What to work on:
Copy the stretch from the line containing "Open the kebab menu for the key row" through the end of the records, changing "kebab menu" to "overflow menu" and keeping every other word the same. Omit the pictures from your copy.

(Stored records)
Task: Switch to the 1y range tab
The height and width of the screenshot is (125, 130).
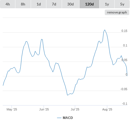Action: point(107,4)
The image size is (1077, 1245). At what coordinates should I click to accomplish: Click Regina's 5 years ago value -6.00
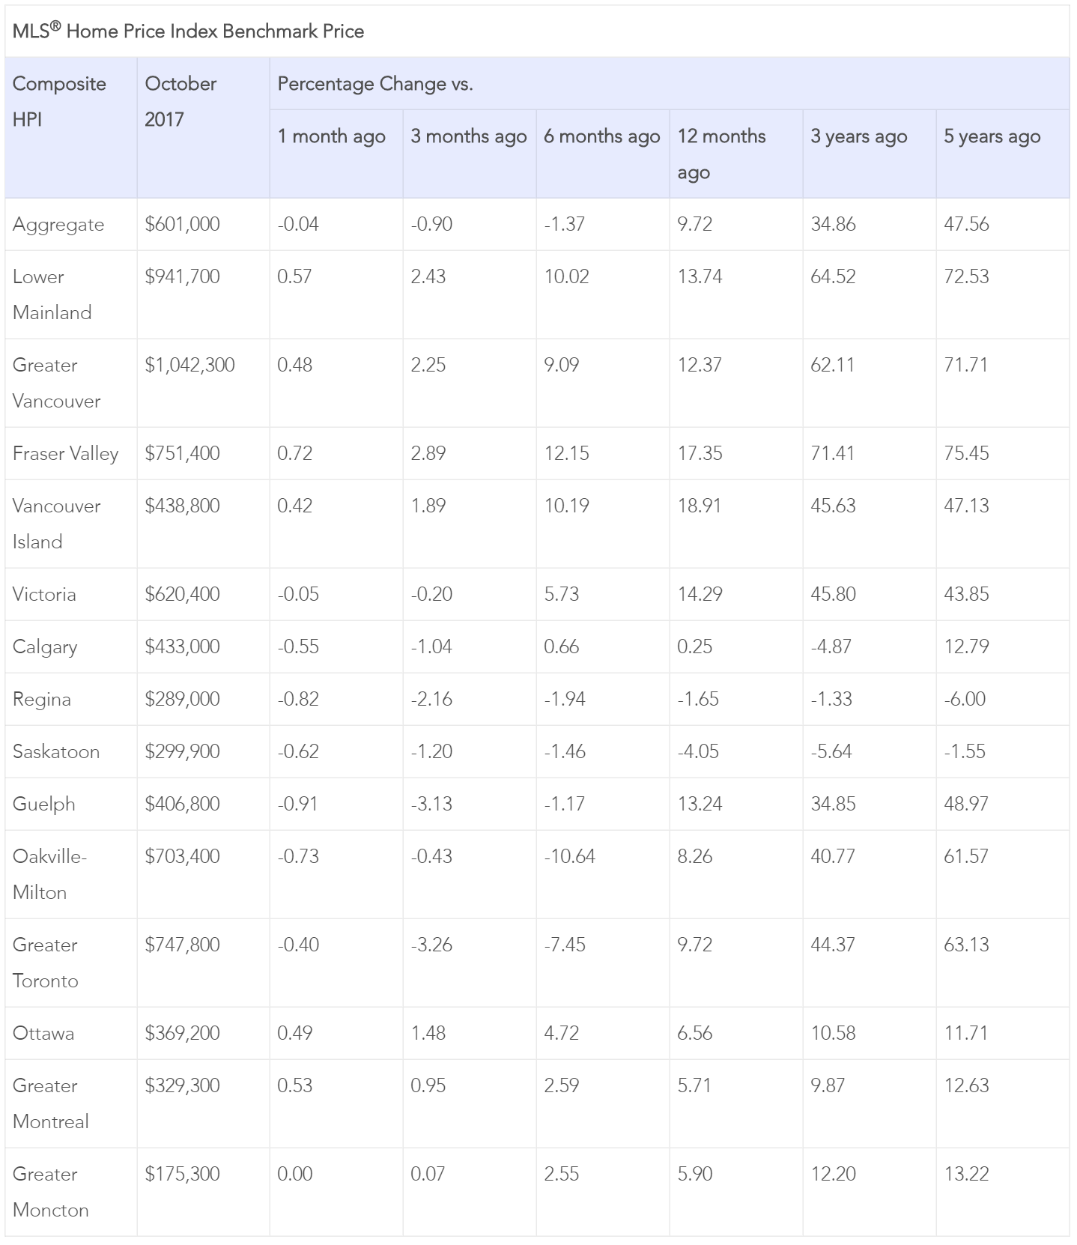965,700
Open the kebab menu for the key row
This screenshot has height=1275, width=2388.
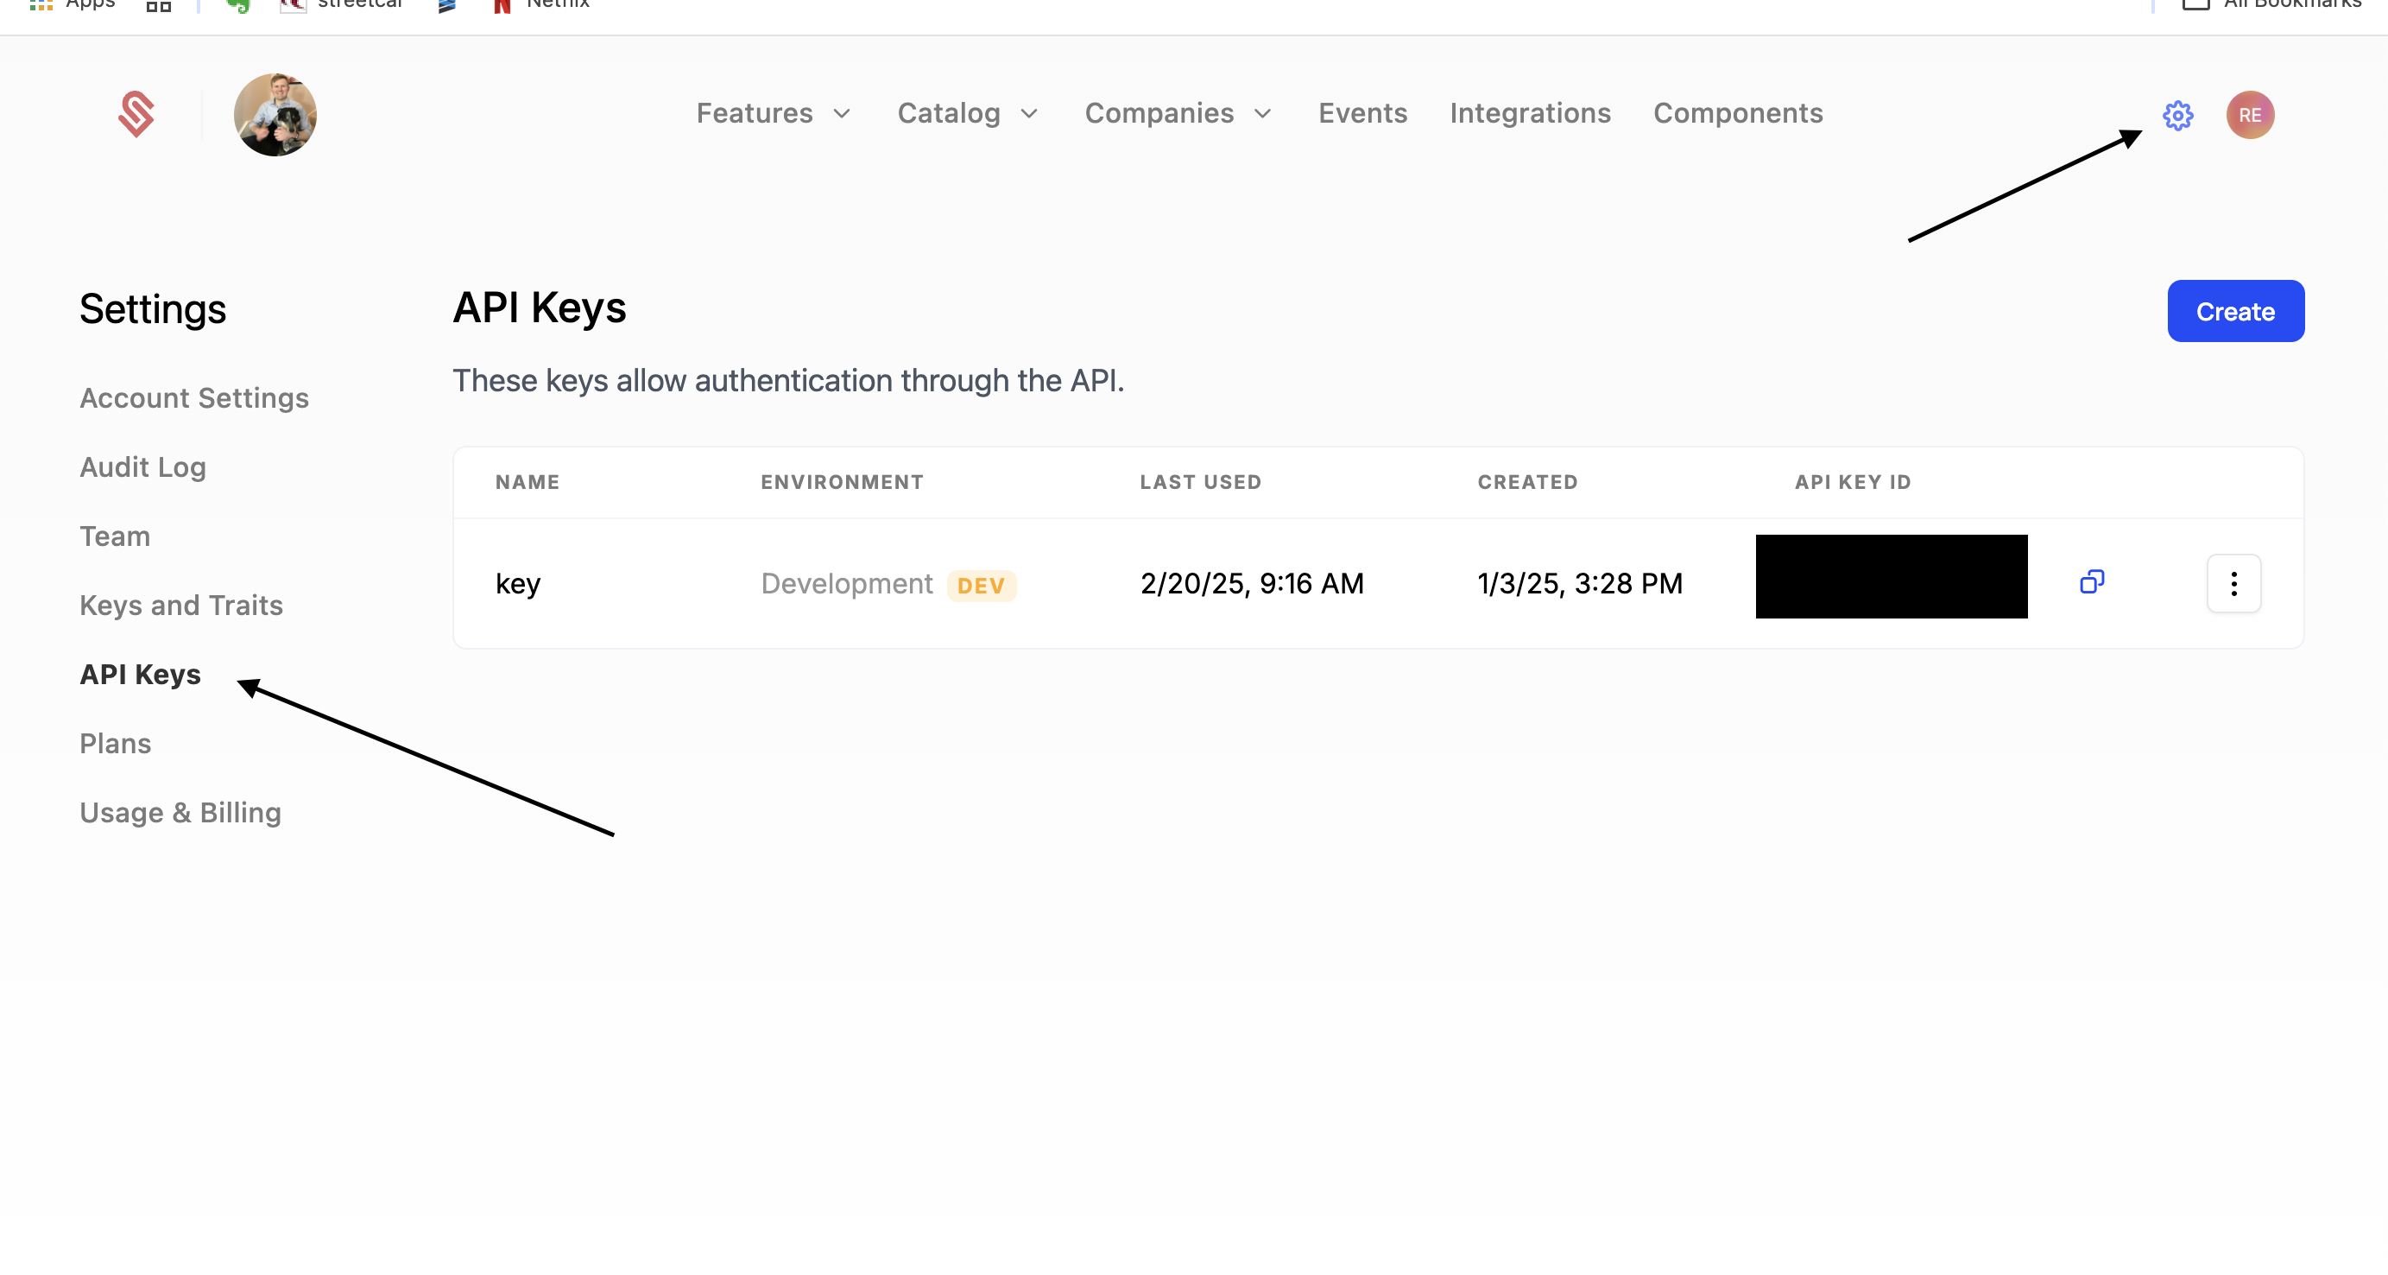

Response for this exercise:
Open the overflow menu for the key row
This screenshot has height=1275, width=2388.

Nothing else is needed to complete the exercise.